What’s fascinating is that neither a technical standard nor a cryptic programming language is needed to instruct the agent. They are ultimately just text instructions that any person would understand and could follow — just not as quickly as a machine. Here’s an excerpt from the instructions: sample_application_workflow_de.md

Utopia, Dystopia, or Simply the New Reality?
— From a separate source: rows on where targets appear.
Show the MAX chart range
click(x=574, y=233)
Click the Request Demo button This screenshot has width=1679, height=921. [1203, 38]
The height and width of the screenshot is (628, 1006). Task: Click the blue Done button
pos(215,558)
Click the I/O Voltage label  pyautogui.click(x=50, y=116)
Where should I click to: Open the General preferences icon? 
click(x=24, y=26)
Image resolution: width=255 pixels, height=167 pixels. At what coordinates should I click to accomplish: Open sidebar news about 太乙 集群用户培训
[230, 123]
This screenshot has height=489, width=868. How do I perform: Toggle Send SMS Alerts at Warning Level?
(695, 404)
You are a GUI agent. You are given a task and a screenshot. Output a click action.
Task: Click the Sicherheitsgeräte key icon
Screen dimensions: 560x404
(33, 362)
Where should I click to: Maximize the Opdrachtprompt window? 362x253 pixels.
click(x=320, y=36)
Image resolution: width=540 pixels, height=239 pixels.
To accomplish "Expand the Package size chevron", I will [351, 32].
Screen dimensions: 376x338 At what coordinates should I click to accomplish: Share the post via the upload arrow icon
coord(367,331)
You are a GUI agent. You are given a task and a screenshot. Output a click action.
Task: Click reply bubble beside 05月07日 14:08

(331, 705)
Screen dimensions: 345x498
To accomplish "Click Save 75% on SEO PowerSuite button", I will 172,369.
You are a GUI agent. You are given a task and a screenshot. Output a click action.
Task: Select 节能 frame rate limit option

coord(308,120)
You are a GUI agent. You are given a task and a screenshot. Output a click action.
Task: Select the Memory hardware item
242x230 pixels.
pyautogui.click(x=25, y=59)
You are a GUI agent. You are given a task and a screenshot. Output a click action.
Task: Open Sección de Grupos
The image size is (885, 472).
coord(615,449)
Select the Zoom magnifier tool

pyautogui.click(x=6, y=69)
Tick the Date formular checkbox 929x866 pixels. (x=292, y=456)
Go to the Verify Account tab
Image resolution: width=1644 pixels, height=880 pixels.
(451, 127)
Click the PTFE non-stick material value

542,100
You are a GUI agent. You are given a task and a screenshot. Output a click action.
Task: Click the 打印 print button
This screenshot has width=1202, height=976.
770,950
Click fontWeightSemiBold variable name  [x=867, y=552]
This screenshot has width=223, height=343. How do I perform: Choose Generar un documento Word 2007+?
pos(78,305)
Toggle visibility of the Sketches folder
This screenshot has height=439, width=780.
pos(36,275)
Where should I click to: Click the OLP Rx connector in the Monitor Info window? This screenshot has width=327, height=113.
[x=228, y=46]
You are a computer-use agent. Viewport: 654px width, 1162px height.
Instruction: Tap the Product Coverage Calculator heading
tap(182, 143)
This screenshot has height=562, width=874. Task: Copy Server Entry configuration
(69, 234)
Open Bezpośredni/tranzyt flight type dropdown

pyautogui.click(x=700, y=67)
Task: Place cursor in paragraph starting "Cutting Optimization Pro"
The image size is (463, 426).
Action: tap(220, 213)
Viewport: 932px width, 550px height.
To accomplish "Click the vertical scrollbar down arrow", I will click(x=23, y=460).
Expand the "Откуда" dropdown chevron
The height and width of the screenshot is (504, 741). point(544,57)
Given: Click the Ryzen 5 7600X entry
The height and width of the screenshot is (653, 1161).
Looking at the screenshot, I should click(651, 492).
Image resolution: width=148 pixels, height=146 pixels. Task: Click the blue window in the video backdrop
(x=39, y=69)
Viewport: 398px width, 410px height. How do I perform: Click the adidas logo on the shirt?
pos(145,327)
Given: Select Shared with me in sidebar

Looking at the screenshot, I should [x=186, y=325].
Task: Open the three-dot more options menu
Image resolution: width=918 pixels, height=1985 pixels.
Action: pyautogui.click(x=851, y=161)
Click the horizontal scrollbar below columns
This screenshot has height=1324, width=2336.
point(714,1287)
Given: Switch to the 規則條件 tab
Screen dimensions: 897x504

It feels strange — a bit like a psychedelic trip, or a dream I’ll wake from soon. Whether this is closer to utopia or dystopia, I haven’t quite figured out for myself. What bothers me most about this experiment is the contrast in how AI as a technology is perceived among professionals. In expert circles, I keep encountering people who are very sceptical, who are still “observing” or dismissing it as hype. How I wish I could join that chorus! I genuinely keep trying to question the whole thing. I often hope the big AI bubble will burst and I can go back to working in good conscience as a reasonably capable software developer until retirement.

But experiences like this job application agent show a completely different side — one that escapes my comprehension and cognitive capacity. And then I’m always left with the big question: why do critics downplay the potential so much? It’s not some theoretical future; it’s simply the hard reality that you probably just have to experience firsthand to accept it, at least in part. Because yes — with the effort of perhaps four working days and the budget of a decent dinner out, I’ve automated the tedious application process in a fairly agile and unplanned way, so that I’m now just the “human-in-the-loop.”

Whether this is utopia or dystopia, I haven’t decided — and I’m not sure the question even needs an answer. What I know is: it works. And it does so before anyone in any expert circle has finished debating whether it should.

Carson, for his part, has no opinion on the matter. Good butlers don’t.